Like most of the other stories, it tells of fantastical characters, superstitions, it contains warnings, addresses fears by magnifying them and externalising them.
There are many tales that comfort the men and women here, around the fire in the evenings, alleviating the boredom of repetitive work, read aloud or privately. They comfort, but they also educate, and identify, bind together, and help escape, at least in the mind. Tales of bravery, of fantastical sea beasts, of rescue, of escape against the odds, of wars, of great leaders, of romantic heroes and princesses. There is one that particularly captivates, partly (perhaps mainly) because it is unfinished. A heroine is needed. Like most of the other stories, it tells of fantastical characters, superstitions, it contains warnings, addresses fears by magnifying them and externalising them. But it also tells of an unknown future, when someone – who knows, it could be someone listening right now – will unlock the ending and free those trapped within the story. A heroine who will redeem. A part to play of great importance and fame, of great fulfilment and relevance.
It is easy to imagine that the ship that Richard Wagner and his wife Minna were on when the opera of the Flying Dutchman was conceived would have been awash with similar stories, telling of longing for a different life, of escape from storms, from unsatisfactory relationships, even from creditors – and it is a matter of record that Wagner was not just longing for but actively seeking these things too. That the story is itself woven through with ancient storytelling motifs – women weaving, to delay, to create culture, to protect, to escape, to entrap – as well as those natural superstitions that permeate societies who depend on the mercy of nature; that it is an opera of songs (Steuermann in Act 1, the weaving girls’ song and Senta’s Ballad in Act 2, the chorus’ sailor song in Act 3), all of which tell their own story; that above all it tells of the power that a particular story has to captivate; these only serve to heighten its self-conscious multi-layering, which is so wonderfully mirrored in the music. But in the end it is just a story, and one that must find its relevance for ordinary people today.
We want to be true to the Kunstwerk of which that great composer went on to be a consummate master, namely that of storytelling first and foremost – and good storytellers are storytellers to everyone.
Accordingly the challenge we’ve found with this Dutchman is to keep believing what we know to be true – that which is both an instinct and tried and tested through experience – which can broadly be summed up in the term ‘Less Is More’. 19th century dramatic theory, to which Wagner was a fearsome contributor, and more recent revivals of interest in ancient Rhetoric and more modern theorists such as Stanislavski, all pivot on the same point – how to create an empathy and the possibility of being engaged, involved and eventually moved in each and every individual in the audience, no matter their age, sex or background, or knowledge of or familiarity with the creator of the story, in this case, Wagner. We want to be true to the Kunstwerk of which that great composer went on to be a consummate master, namely that of storytelling first and foremost – and good storytellers are storytellers to everyone. Therefore a true understanding of the humanity of the characters, of Wagner’s music and his power as a storyteller through that music, as well as what we hope will be a keen and authentic sense of the world we will enter together at that critical moment when you our audience arrive – these have been our guiding lights.
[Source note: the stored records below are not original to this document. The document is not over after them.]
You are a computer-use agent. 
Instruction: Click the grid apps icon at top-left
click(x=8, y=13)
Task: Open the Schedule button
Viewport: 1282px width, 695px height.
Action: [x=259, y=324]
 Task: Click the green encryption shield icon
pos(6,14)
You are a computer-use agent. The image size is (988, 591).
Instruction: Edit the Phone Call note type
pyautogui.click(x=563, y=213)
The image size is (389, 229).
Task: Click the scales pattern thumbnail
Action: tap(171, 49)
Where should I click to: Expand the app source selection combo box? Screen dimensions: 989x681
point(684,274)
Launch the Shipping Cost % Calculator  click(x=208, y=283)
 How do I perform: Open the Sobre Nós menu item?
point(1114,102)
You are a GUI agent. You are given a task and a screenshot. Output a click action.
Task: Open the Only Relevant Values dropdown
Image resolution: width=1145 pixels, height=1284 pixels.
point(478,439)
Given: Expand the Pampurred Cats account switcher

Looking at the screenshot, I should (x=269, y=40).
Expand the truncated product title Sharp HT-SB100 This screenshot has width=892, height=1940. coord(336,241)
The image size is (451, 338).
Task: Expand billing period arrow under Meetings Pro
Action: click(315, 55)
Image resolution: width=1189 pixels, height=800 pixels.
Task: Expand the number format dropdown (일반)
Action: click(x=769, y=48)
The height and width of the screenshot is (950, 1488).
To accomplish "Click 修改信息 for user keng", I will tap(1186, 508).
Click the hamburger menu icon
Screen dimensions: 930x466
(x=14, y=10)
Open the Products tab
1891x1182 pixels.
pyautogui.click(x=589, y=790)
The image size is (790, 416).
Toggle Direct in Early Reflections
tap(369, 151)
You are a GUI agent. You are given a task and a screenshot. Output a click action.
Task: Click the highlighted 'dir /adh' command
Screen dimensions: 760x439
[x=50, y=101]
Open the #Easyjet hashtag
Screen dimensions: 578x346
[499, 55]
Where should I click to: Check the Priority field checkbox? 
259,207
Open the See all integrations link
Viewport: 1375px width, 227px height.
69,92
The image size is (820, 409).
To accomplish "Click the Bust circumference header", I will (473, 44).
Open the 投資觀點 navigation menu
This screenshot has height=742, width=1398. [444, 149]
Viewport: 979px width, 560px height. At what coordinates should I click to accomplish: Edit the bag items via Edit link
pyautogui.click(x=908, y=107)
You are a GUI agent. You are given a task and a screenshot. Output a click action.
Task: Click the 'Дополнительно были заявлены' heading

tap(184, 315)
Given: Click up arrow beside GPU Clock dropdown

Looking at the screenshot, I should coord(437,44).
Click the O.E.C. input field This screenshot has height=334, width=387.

Wagner wrote specifically (to Franz Liszt in 1852, when he himself could not for various reasons be present) about how realistic he wanted the staging to be (Bemerkungen zur Aufführung der Oper: Der fliegende Holländer), and how specific to the music. And yet a true ‘realism’ is not strictly speaking possible in the theatre, perhaps ever, and certainly at certain specific moments (as when Daland and the Dutchman disembark and re-board their respective ships in the first act). He writes almost as a film director might, where a true realism and the ability to cut from one scene to the next without interrupting the believability are more commonplace. Theatre’s powers are different. More of suggestion, perhaps, than description, or instruction. But Wagner suits these means equally well, precisely because of the precision and realistic detail in his music. Wagner writes of the Dutchman: ‘His first entry is extremely ceremonious and solemn: his slowness and hesitance when stepping onto dry land form a stark contrast to the unnatural speed of his ship over the sea. During the deep trumpet notes (B minor), at the very end of the introductory scene, he has stepped off the deck, along a plank lowered by one of the crew, to a shelf of rock on the shore: the first notes of the ritornello in the aria (the deep E sharp of the basses) accompany the Dutchman’s first step ashore; his rolling gait, which is peculiar to sailors who have spent a long time away at sea, is accompanied by a wavelike figure for the cellos and violas; with the first crotchet of the third bar he takes his second step, still with folded arms and bowed head; the third and fourth steps coincide with the first notes of the eighth and tenth bars.’ The way in which the music must inform the movement of the character is clear, and such instruction is useful perhaps as much as anything else in how little actual movement it suggests. And when we begin to find this balance of what we see and hear with what we feel, then our true goal as stagers of this work comes closer – to allow the music to work with what you see and imagine in your own minds to help us tell as vivid and moving a story as we can.